La formula a 24 squadre introdotta con Euro 2016 come le sembra?
«A me è piaciuta molto. Credo che il tasso tecnico in generale di tutte le squadre si sia alzato e quindi potremo vivere un europeo spettacolare. Già parlare delle possibili vincitrici con una rosa così allargata di squadre è la dimostrazione che il torneo rimarrà incerto e spettacolare fino alla fine».

È difficile trovare l’intesa con i vari campioni, tecnici, giornalisti presenti in studio?
«Difficile non lo so, trovo invece interessante che il rapporto sia vario, ognuno con la propria personalità, il proprio approccio, però sono sempre stata fortunata. E anche con il gruppo nuovo per Euro 2020 sono entrata subito in sintonia, mi hanno accolto con grande disponibilità. Tra loro, comunque, c’è stato uno nei confronti del quale avevo un rispetto enorme e mi incuteva quasi timore: Fabio Capello. Da inviata l’avevo intervistato diverse volte a bordo campo e quindi mi sono poi chiesta come sarebbe stato averlo in studio, riuscire ad avere una chiave con lui che comunque resta un mister, l’allenatore. Invece ho trovato grande disponibilità, una persona che può sembrare chiusa e invece è molto generosa».

Suo marito Leonardo, ex giocatore e allenatore, è il direttore sportivo del Paris Saint-Germain. Come affrontate la vita tra Milano e Parigi?
«Come un’azienda ben pianificata dove l’agenda e l’organizzazione sono fondamentali. La nostra base familiare è a Parigi dove vivo da due anni e dove i nostri figli (Tiago e Tomas, ndr) studiano. Sono io che faccio la pendolare con Milano e adesso con gli europei cerco di bilanciare le presenze in studio con la Francia».

I suoi figli giocano a pallone o tifano per qualche squadra?
«Non hanno una preferenza particolare per una singola formazione, giocano a calcio, vivono questo sport come altri che praticano e questo a me piace molto. Credo si debba puntare su più attività per poi scegliere quella per la quale si è più portati. Quando seguiamo il calcio, comunque, il tifo è ovviamente per la squadra di papà, il PSG, ma succede spesso che, magari per una finale di Europa League o di Champions League, scelgano squadre differenti e questo mantiene vivo il confronto e il tifo per tutta la gara».

Con un padre come Leo pensavo volessero fare i calciatori…
«Quale bambino non lo sognerebbe? Onestamente preferiamo seguirli nelle loro passioni, nelle loro amicizie, nelle difficoltà che possono avere nell’imparare il francese. Capire le loro capacità di adattamento a una nuova realtà, di adattarsi alle situazioni.

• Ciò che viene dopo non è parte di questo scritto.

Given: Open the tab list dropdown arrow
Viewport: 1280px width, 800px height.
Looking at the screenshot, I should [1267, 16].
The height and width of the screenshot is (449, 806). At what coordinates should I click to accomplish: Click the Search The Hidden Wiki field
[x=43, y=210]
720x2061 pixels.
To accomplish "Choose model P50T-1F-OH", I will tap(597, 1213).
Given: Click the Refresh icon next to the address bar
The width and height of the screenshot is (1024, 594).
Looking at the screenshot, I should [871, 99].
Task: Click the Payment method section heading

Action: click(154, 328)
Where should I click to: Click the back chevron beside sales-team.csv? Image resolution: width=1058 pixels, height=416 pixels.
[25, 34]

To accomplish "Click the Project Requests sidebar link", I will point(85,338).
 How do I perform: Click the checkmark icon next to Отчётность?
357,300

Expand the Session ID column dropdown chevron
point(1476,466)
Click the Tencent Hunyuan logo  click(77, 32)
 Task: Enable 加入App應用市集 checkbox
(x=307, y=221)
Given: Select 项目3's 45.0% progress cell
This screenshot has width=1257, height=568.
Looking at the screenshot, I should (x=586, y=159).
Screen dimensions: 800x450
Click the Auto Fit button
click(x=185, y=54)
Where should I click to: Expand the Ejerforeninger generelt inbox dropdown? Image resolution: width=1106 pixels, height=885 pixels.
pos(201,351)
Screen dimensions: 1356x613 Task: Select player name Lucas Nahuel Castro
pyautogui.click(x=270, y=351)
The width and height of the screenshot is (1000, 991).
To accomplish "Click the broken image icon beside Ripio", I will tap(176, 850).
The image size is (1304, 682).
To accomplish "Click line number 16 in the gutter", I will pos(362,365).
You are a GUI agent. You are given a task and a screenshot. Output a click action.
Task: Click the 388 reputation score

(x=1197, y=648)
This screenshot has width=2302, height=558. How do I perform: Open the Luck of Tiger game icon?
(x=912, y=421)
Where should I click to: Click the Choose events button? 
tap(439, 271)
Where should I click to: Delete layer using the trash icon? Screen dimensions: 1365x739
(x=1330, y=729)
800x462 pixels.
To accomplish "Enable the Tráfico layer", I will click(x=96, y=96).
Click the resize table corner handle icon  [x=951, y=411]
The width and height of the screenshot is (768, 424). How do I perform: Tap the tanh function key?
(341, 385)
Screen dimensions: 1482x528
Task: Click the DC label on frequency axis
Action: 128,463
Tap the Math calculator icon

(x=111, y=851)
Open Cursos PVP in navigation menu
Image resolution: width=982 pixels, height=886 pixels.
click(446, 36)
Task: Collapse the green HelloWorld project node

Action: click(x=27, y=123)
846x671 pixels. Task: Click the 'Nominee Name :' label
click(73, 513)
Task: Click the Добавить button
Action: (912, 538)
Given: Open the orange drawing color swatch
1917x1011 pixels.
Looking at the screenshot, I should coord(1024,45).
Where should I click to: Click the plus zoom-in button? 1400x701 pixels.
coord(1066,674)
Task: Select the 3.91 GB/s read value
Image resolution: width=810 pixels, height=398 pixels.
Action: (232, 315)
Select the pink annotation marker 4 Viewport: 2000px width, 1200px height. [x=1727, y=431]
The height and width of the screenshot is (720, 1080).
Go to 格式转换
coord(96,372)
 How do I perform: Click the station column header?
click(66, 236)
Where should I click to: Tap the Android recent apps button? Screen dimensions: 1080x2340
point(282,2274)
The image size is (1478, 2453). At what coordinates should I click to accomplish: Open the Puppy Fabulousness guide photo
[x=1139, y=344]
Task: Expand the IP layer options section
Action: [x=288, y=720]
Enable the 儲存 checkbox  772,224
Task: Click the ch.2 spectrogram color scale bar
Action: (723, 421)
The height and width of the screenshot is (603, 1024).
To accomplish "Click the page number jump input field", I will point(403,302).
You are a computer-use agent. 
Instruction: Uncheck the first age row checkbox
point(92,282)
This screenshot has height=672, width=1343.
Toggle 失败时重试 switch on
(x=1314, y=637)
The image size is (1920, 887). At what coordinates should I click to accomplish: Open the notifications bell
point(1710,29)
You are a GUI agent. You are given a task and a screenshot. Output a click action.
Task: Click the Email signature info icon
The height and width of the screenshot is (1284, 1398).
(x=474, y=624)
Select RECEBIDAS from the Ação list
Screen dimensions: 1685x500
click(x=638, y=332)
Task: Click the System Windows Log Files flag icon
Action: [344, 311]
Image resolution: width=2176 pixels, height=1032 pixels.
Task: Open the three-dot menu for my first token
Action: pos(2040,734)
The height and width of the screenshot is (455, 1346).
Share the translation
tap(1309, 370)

È stato anche bello cogliere questi cambiamenti con tutte le difficoltà che abbiamo avuto con la pandemia. Compreso il Covid che aveva colpito l’intera famiglia a fine marzo dello scorso anno ed è stato con noi fino a metà maggio. Dicevano che i bambini non si sarebbero ammalati, e invece proprio Tomas, il più piccolo, è stato il primo…».